Designed a quick part at work that I thought was very simple, with tolerances that a child could hold, but shops around here are so busy that all our regular vendors no-bid the quantity of 1.  So I bid on it and the Purchasing dept told me I won.   Went home and made the part in 4 hours.   A man could get used to this pay rate!!  Now the Purchasing Dept is upset because I don't have a "vendor number".  Told them if they keep complaining that they would loose their only vendor that delivers in 1 day.  (4-8 weeks is the norm for us.)   So they quickly decided to make an exception. 


But what the part did teach me is that small parts are more easily handled with a collet system.   Now my 2555 Logan was originally a turret lathe and it came with portions of a quick release collet system (everything on the left end).  What's missing is the part that rides inside the right-end of the spindle.  Is that a MT4 inside the spindle ?   Some sort of MT4 to 5C collet adapter ?  Is that a "Logan only" part ?  It mush have a pin to locate the 5C collets.  

Can't figure this one out.
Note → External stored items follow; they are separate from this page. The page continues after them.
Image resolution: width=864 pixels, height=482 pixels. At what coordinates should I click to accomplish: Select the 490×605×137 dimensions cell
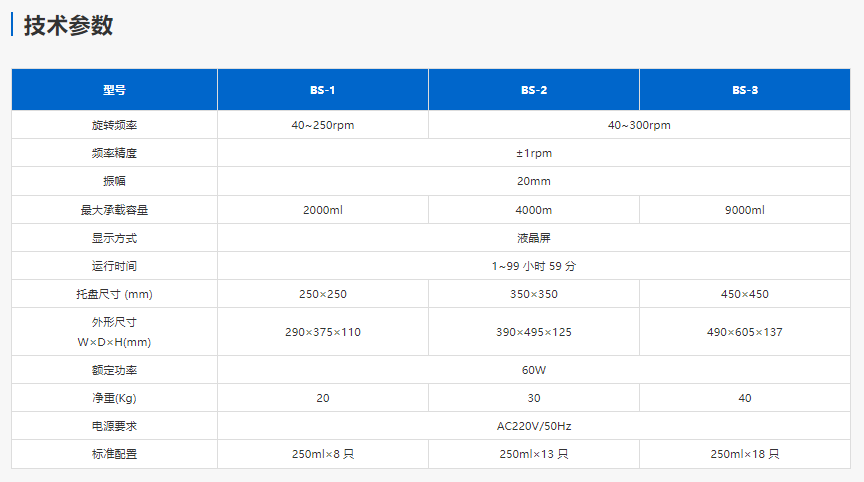(x=744, y=332)
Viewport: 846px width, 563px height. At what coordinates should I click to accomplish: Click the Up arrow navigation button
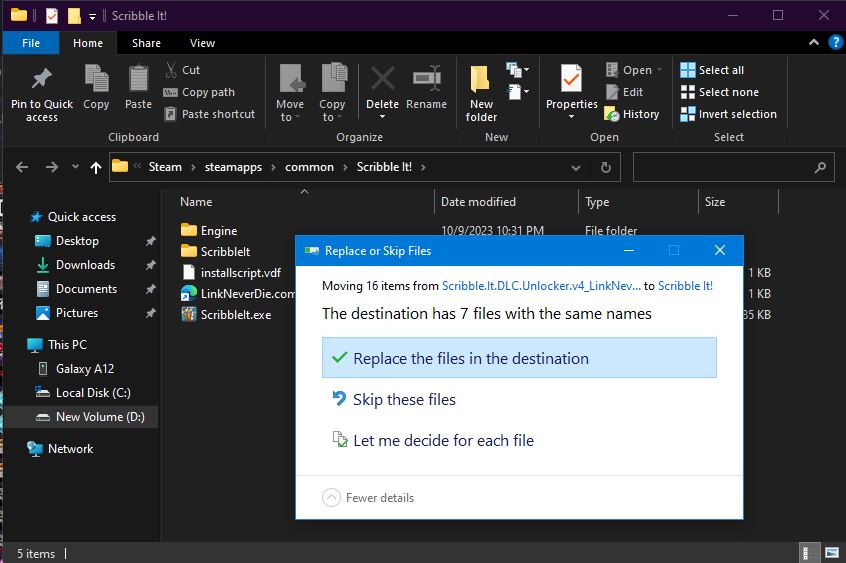(x=96, y=167)
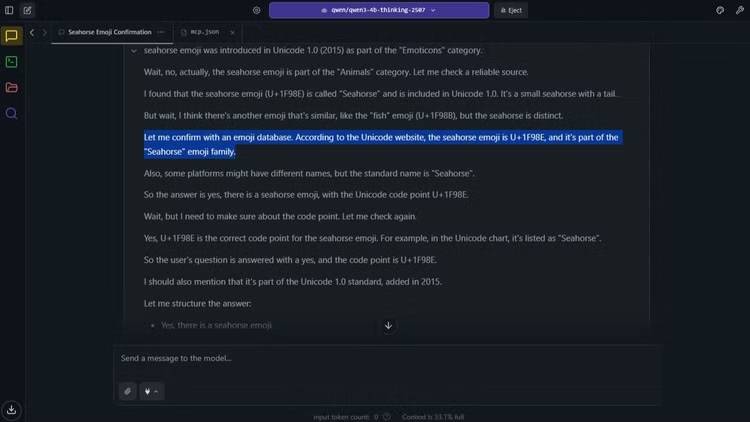Open the Downloads panel icon
Viewport: 750px width, 422px height.
(12, 409)
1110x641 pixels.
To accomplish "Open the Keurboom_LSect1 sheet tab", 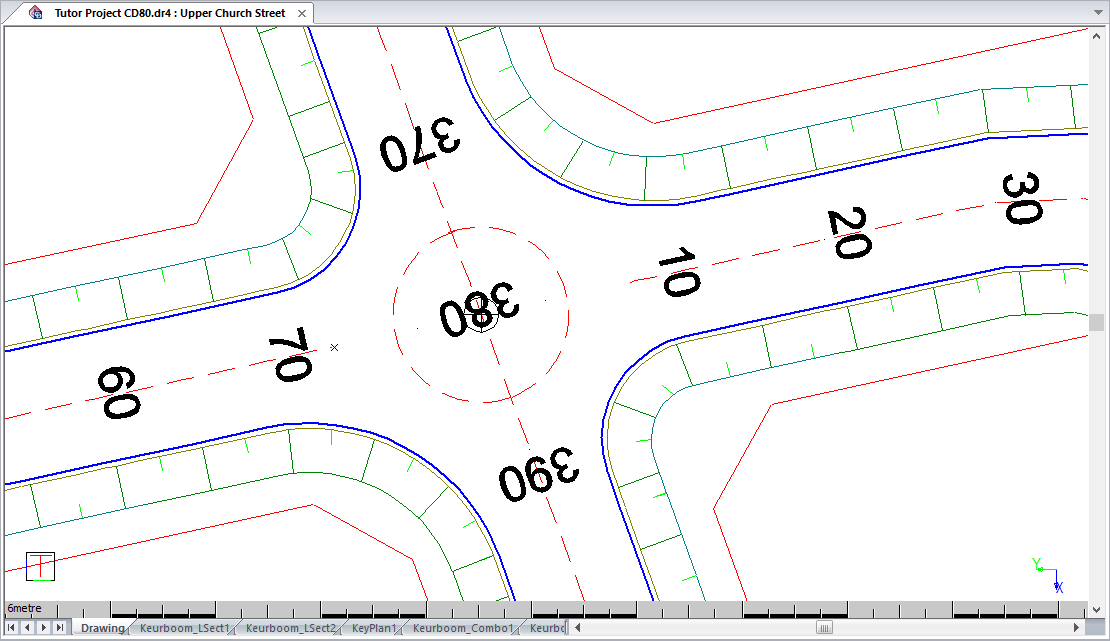I will coord(184,628).
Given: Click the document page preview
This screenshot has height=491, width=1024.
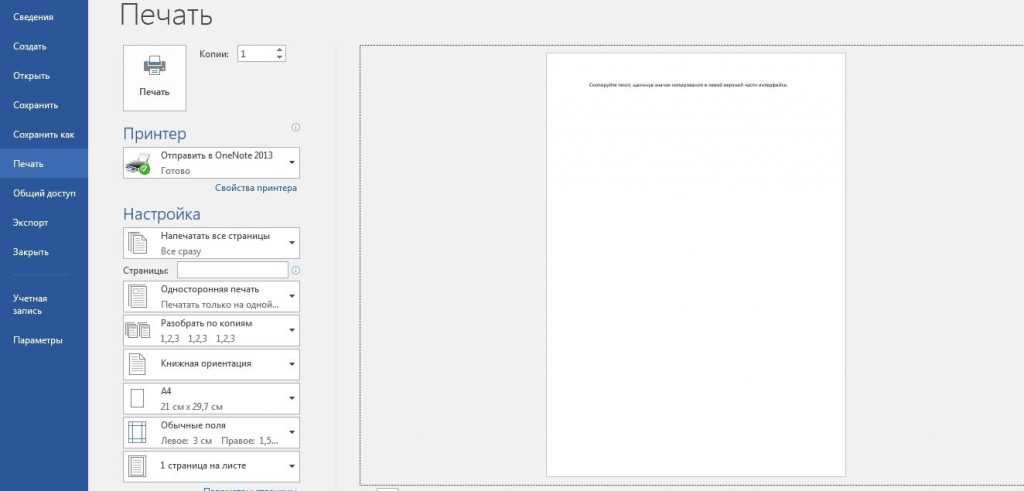Looking at the screenshot, I should [695, 265].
Anybody got a photo of this adapter ?


----------



## AR1911 (Sep 3, 2014)

Yessir, I think that is all you need. You could probably buy a MT4 to MT3 (or better, to MT2 if it exists) and bore the id to size and cut the internal taper for 5C
   You have the drawtube, right?


----------



## JR49 (Sep 4, 2014)

Wobbles,   what you're looking for is called a "spindle nose adapter" . You can get one thats made for 5C collets on the inside, and it will have the pin to locate the collets.   The outside, however, must fit the Logan priority taper which on 12" Logans is a "2 degree taper".  Now I told you once before that I don't know a lot about machining, but I DO know about these 12" logans, so although I'm not sure what a "2 degree taper" is, or how close it is to the  MT-4 taper that you mentioned, I am sure that is what your spindle has. I checked into buying one, BUT, the place I called wanted like $170.00 plus shipping just for the adapter!!   I decided when I get more experience ( if I live that long, lol), I may try making one.  If you or anyone finds one cheaper, please post the info, good luck, JR49


----------



## Wobbles (Sep 5, 2014)

Thanks for the help guys.

I seem to have all the bits, but without a single 5C collet or this "spindle nose adapter" there's nothing to put together, so I just can't be sure it's all there or in working order.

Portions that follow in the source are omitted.